Un coniglio per Carnevale.

Era buffo come, nonostante tutto quello che stavo passando, fossi quasi felice, in quel momento, di stare con Jack. Aveva la mano calda e rassicurante e gli occhi, di un grigio-azzurro, mi fissavano in modo strano. Era una sensazione curiosa ma mi piaceva.

“Interrompo qualcosa?” sentimmo chiedere.

Mi staccai velocemente da Jack, imbarazzatissima, e distolsi lo sguardo. Calmoniglio ci stava osservando a braccia incrociate, gli occhi stretti e cattivi.

Ops.

“Che ci fai qui, Calmoniglio?” chiese Jack, con poco tatto.

“Mi manda Nord, ha pensato che fosse meglio darsi il cambio. Ti vuole al laboratorio” rispose lui,

sempre a braccia incrociate.

“E doveva mandare proprio te? Non poteva mandare Dentolina?”

“Ti disturbo, forse, Frost?”

Io mi misi a fissare le persone, sentendomi incredibilmente imbarazzata.

“Tu che dici, Canguro?” ribatté Jack.

Li guardai di soppiatto, leggendo nei loro occhi sfida e odio reciproco. Mi schiarii la voce.

“Ehi, ehm... quindi dobbiamo tornare da Nord?” domandai cercando di spezzare la tensione. Calmoniglio rispose senza distogliere lo sguardo omicida da Jack.

“Tu no, solo Frost”

Dal canto suo vidi Jack che stava per ribattere, ma gli misi una mano sulla spalla e sorrisi.

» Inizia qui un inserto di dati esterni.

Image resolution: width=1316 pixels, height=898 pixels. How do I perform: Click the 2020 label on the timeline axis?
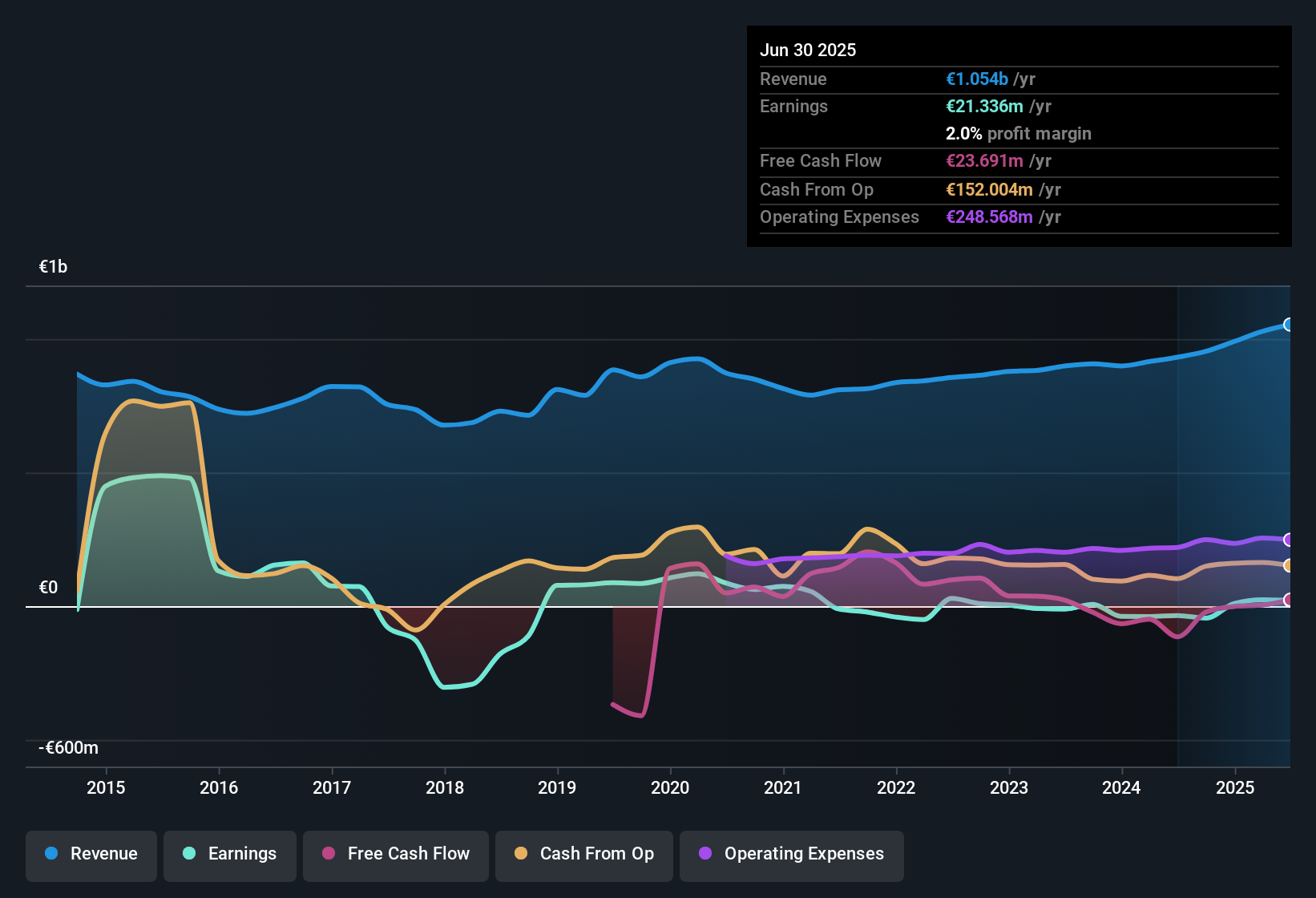671,788
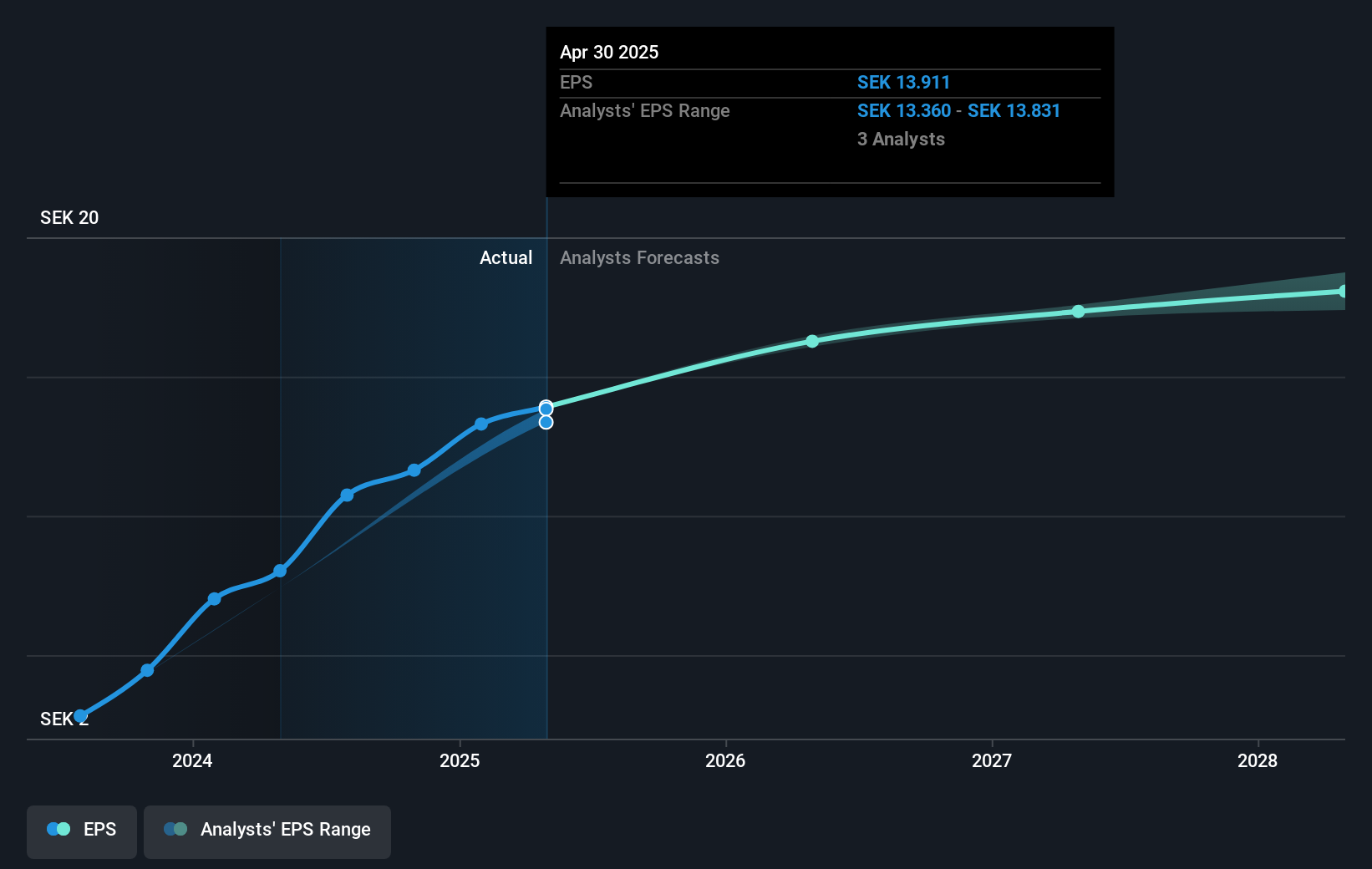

“Dai, ci vediamo dopo” lo salutai. Se fosse rimasto lì un solo secondo di più ero sicura che si sarebbero lanciati addosso chissà cosa, quindi preferivo che se ne andasse subito piuttosto che restare per me. E poi allontanarmi da lui mi avrebbe fatto bene, ero ancora un po' confusa per quello che era successo pochi minuti prima.

Jack sbuffò, poi prese il bastone.

“D'accordo, ci vediamo più tardi. Fai per bene, Canguro malefico” ci salutò per poi volare via.

“Non sono un Canguro!” ribatté Calmoniglio, urlandogli contro. Jack gli fece la linguaccia da lontano e poi scomparve in mezzo alla foresta.

Era la prima volta che rimanevo sola con quel coniglietto pasquale un po' troppo cresciuto. Mi sentivo incredibilmente in soggezione di fronte a lui e così strinsi le mani in grembo, seduta sulla fontana, e rimasi immobile ad aspettare.

Non tenevo quella posizione severa e controllata dal giorno dell'incoronazione ed era stranissimo.

“Insomma, tu e Frost eh?” disse Calmoniglio, rompendo il silenzio.

“Cosa?” chiesi presa alla sprovvista. Mi sorrise malizioso, scuotendo la testa.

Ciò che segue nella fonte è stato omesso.